=== DIRECTIONS FOR THIS TASK ===
The records below hold a stretch from the line with "Open the hamburger navigation menu" through the line with "Click the browser"; return exactly those lines, ends included, and nothing more.

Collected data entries
+++
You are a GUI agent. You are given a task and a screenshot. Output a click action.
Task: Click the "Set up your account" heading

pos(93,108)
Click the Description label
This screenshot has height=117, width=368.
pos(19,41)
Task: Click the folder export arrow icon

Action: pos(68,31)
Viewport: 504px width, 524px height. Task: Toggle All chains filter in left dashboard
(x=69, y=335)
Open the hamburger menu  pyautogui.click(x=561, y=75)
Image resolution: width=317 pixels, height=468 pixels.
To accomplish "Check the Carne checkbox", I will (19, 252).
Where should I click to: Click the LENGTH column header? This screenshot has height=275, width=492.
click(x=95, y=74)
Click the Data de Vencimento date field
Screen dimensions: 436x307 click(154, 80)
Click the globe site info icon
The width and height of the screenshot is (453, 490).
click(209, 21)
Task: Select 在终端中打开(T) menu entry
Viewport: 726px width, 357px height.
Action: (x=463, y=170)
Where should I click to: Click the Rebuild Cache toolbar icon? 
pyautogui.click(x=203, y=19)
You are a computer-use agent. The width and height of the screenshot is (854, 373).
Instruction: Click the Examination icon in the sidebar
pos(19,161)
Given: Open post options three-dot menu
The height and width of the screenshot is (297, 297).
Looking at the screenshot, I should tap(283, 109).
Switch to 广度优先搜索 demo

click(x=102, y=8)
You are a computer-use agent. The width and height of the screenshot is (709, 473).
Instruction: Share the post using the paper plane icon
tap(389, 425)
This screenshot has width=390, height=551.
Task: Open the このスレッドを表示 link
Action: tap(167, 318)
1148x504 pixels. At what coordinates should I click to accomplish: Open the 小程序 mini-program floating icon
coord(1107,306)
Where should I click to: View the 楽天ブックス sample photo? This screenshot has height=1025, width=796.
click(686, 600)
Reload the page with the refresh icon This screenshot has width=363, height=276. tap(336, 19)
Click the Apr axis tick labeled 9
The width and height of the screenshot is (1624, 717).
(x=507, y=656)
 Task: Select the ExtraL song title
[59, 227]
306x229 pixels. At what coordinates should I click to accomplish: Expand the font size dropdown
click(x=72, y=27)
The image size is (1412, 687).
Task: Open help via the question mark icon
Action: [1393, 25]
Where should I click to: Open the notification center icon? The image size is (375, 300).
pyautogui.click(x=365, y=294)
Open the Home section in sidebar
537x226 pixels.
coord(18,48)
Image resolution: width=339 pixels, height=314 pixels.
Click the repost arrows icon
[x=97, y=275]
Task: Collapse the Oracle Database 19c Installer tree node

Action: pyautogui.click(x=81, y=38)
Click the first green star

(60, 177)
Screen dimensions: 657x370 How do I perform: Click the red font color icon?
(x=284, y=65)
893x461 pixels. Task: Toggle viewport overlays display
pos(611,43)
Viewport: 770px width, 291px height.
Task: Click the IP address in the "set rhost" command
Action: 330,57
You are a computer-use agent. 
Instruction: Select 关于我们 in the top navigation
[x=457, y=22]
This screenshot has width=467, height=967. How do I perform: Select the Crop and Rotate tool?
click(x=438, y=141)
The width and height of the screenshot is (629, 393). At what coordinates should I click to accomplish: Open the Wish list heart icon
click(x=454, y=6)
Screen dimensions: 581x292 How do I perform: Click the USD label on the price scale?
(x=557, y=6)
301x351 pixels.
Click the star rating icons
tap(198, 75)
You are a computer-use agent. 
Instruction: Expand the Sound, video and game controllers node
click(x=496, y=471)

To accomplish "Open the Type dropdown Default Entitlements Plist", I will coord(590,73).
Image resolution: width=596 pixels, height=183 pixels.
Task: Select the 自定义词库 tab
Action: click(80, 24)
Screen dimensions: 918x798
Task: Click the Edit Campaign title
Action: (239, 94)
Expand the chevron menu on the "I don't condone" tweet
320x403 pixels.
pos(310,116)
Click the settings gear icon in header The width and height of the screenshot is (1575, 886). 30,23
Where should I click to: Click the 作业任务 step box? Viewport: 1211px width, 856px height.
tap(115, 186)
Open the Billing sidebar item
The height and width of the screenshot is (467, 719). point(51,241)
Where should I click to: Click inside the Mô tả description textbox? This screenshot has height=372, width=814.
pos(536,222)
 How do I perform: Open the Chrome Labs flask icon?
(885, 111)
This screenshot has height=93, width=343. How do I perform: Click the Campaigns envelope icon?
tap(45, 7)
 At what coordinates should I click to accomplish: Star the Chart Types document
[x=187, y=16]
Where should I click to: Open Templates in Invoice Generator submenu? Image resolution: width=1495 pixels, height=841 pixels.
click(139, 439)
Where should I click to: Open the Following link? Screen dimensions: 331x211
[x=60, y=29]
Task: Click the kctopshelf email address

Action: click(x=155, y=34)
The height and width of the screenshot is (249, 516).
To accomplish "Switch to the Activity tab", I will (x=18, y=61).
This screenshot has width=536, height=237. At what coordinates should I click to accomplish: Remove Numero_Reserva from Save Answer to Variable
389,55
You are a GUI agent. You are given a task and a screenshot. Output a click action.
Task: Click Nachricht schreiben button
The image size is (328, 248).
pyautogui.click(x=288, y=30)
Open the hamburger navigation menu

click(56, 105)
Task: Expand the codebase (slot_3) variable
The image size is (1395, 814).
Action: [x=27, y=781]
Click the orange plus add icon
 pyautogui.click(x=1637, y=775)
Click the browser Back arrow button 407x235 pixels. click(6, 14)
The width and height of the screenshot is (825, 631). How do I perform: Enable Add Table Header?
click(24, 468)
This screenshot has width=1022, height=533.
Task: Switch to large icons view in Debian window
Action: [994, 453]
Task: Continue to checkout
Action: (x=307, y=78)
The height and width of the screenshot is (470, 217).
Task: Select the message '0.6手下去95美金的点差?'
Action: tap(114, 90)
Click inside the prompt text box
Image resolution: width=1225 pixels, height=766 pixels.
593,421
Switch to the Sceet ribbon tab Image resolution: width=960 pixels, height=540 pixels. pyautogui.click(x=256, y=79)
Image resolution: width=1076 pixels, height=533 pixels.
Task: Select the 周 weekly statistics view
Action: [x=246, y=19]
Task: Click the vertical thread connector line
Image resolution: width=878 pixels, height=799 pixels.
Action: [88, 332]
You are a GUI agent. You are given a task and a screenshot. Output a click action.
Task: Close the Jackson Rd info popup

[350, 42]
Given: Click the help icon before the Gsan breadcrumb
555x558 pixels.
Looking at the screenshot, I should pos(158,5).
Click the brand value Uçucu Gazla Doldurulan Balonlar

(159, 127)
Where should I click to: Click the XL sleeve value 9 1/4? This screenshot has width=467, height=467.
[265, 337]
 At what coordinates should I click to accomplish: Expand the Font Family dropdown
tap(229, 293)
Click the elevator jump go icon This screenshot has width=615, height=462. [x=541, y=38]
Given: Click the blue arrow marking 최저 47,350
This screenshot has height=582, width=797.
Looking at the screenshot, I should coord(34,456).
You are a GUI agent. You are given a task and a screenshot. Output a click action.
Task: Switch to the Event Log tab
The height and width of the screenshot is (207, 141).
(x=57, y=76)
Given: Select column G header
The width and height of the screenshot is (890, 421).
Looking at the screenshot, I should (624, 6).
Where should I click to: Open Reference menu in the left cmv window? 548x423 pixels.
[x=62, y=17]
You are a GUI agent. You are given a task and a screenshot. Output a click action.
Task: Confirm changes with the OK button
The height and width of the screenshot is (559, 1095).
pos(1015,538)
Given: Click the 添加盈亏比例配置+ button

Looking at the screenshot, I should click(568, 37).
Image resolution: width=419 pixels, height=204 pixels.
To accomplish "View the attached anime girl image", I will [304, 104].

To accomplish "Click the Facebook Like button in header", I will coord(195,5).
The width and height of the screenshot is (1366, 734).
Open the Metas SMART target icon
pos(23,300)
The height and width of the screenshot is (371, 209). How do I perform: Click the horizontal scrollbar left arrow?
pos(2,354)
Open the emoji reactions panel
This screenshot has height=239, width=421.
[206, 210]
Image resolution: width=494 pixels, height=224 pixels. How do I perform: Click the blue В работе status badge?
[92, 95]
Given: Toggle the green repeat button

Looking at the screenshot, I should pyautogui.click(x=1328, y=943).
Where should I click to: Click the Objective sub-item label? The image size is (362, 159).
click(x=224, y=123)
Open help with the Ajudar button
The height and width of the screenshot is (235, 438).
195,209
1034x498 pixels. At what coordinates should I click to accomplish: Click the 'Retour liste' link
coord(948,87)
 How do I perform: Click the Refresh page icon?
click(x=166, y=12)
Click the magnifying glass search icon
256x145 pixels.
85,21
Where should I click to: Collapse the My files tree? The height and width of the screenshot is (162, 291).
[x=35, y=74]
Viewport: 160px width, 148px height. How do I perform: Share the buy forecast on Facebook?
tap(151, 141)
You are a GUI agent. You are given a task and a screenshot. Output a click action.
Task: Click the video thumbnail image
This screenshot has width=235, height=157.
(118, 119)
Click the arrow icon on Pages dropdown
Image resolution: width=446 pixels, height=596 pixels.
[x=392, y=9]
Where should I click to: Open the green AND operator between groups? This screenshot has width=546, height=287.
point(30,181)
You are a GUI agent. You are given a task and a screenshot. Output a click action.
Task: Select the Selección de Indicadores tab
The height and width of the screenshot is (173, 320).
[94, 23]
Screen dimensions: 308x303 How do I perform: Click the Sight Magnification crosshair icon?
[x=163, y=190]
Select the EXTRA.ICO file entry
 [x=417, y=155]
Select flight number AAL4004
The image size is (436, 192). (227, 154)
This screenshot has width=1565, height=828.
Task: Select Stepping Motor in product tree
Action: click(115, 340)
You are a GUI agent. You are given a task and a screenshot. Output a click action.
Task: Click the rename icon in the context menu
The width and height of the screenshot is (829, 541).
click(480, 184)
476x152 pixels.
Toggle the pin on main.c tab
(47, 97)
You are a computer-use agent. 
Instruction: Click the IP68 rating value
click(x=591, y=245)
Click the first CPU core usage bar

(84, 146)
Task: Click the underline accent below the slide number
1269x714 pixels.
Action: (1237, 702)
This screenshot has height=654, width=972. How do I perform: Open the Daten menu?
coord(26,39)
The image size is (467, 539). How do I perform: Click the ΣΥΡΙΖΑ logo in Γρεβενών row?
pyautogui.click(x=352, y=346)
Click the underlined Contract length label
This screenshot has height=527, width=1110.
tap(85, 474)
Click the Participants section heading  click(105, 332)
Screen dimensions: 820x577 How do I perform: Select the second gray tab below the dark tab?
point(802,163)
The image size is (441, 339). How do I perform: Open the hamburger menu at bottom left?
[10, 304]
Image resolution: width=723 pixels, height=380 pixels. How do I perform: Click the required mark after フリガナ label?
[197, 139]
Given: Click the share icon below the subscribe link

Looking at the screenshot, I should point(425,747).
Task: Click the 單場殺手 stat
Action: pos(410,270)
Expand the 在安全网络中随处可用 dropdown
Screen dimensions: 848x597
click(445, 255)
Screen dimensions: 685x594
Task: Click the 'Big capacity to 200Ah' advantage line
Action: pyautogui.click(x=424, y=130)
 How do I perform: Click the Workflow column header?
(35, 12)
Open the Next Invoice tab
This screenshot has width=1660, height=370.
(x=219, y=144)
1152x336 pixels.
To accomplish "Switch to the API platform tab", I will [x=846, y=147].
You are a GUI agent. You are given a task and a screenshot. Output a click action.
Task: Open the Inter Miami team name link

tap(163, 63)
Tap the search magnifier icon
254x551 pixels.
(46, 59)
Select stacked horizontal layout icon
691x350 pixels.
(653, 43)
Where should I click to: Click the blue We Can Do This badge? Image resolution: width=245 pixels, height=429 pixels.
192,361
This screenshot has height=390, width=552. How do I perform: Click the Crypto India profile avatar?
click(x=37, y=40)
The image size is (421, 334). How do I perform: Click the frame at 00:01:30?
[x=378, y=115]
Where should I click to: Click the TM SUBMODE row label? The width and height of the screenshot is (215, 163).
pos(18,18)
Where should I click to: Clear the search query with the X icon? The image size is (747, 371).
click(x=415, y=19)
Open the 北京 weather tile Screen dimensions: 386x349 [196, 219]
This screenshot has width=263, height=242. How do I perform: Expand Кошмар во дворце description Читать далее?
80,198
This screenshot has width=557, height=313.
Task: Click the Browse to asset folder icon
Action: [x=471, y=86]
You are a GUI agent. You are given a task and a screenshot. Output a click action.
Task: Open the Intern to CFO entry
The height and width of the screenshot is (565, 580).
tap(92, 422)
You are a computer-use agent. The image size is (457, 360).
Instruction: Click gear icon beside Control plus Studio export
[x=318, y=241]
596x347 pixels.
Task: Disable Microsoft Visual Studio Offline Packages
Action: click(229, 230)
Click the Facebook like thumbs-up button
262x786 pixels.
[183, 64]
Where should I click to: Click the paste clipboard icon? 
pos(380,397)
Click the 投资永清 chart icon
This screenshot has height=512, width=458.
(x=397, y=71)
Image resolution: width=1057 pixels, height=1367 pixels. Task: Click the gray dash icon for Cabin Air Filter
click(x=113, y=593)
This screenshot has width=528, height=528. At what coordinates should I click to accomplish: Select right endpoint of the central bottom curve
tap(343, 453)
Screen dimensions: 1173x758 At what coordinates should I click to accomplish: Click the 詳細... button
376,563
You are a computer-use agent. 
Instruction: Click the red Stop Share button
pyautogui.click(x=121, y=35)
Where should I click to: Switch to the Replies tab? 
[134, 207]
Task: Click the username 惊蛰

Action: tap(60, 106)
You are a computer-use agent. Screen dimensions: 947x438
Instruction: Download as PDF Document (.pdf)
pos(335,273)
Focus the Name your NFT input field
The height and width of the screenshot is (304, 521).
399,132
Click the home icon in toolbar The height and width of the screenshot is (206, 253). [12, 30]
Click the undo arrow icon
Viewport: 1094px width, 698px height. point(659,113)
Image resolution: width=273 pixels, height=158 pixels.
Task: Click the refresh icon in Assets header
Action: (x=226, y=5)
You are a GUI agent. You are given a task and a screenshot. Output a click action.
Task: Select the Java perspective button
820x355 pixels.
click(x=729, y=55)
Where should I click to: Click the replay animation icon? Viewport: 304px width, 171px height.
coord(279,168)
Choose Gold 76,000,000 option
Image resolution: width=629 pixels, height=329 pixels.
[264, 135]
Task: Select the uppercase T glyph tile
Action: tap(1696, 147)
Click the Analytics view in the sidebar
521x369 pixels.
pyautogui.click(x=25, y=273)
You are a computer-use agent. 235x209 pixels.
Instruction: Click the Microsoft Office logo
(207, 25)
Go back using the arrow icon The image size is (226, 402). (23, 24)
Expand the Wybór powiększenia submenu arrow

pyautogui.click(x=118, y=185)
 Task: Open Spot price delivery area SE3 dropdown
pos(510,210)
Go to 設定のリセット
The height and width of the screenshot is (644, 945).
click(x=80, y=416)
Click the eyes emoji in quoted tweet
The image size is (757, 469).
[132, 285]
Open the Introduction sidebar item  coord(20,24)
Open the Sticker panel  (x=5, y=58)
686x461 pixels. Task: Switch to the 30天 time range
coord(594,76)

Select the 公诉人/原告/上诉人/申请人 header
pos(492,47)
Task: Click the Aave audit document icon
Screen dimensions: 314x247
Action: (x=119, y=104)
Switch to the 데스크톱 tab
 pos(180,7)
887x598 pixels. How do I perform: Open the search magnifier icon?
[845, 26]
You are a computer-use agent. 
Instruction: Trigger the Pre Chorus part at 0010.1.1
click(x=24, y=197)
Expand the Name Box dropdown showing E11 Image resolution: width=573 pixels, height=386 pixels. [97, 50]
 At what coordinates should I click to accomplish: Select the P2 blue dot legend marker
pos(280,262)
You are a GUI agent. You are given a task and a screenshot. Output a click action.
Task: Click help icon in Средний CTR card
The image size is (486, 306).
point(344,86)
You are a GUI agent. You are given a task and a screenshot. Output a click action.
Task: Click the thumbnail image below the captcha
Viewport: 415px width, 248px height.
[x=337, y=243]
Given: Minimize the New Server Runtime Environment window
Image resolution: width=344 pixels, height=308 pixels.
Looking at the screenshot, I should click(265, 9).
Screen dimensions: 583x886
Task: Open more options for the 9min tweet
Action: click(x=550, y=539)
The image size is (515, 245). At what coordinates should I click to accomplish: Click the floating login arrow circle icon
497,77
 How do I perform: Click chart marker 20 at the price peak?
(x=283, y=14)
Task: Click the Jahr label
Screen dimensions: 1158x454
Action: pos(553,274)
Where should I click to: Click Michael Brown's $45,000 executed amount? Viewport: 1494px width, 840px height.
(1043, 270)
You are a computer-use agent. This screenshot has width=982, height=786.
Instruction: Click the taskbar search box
+++
=== EXERCISE ANSWER ===
Open the hamburger navigation menu

click(56, 105)
Task: Expand the codebase (slot_3) variable
The image size is (1395, 814).
Action: [x=27, y=781]
Click the orange plus add icon
 pyautogui.click(x=1637, y=775)
Click the browser Back arrow button 407x235 pixels. click(6, 14)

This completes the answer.